B: trytoreduceproductionorshutdown.
C: keepoutputatthesamelevelbut makelosses.
D: advertise.
A: not decrease in number unless price falls below ATC for some firms.
B: trytoreduceproductionorshutdown.
C: keepoutputatthesamelevelbut makelosses.
D: advertise.
举一反三
- If, in long run equilibrium, the competitive price of some good is $16.67, then, for each and every firm in the industry,
- A monopolistically competitive industry has A: significant barriers to entry B: differentiated products. C: mutually dependent firms.
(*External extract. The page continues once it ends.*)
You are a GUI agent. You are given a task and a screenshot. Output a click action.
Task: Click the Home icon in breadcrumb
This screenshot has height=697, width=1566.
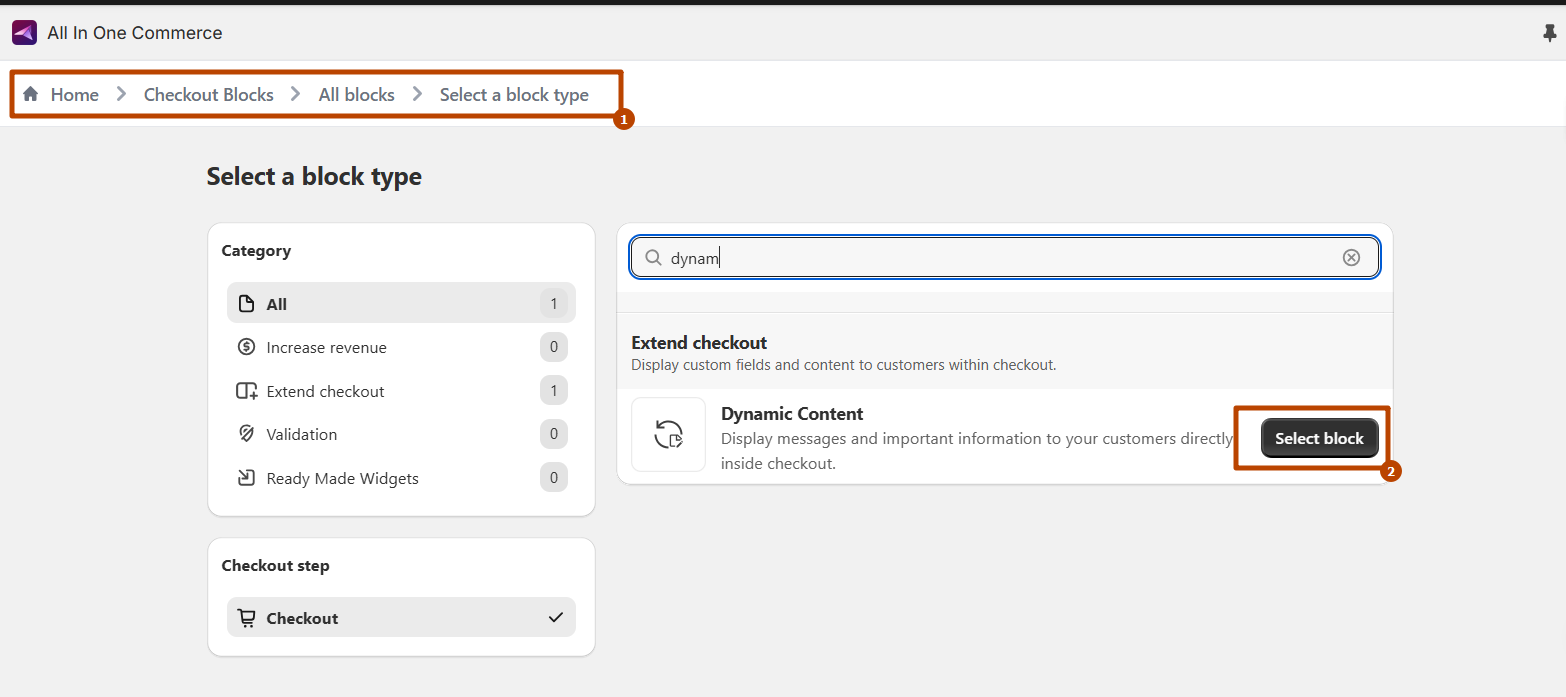(31, 94)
D: a small number of large firms.
- The short run industry supply curve can be found by horizontally summing the short run supply curves of all the individual firms in the industry.
- In a market with a dominant firm, it makes sense to assume that ( )。 A: the fringe firms will set the industry price and the dominant firm will take that price as given. B: none of the above C: the dominant firm will set the industry price and the fringe firms will take that price as given. D: the dominant firm will set the industry price and the fringe firms will also make their price.
- 中国大学MOOC: A firm operating in a perfectly competitive industry will continue to operate in the short run but earn losses if the market price is less than that firm’s average variable cost but greater than the firm’s average fixed cost.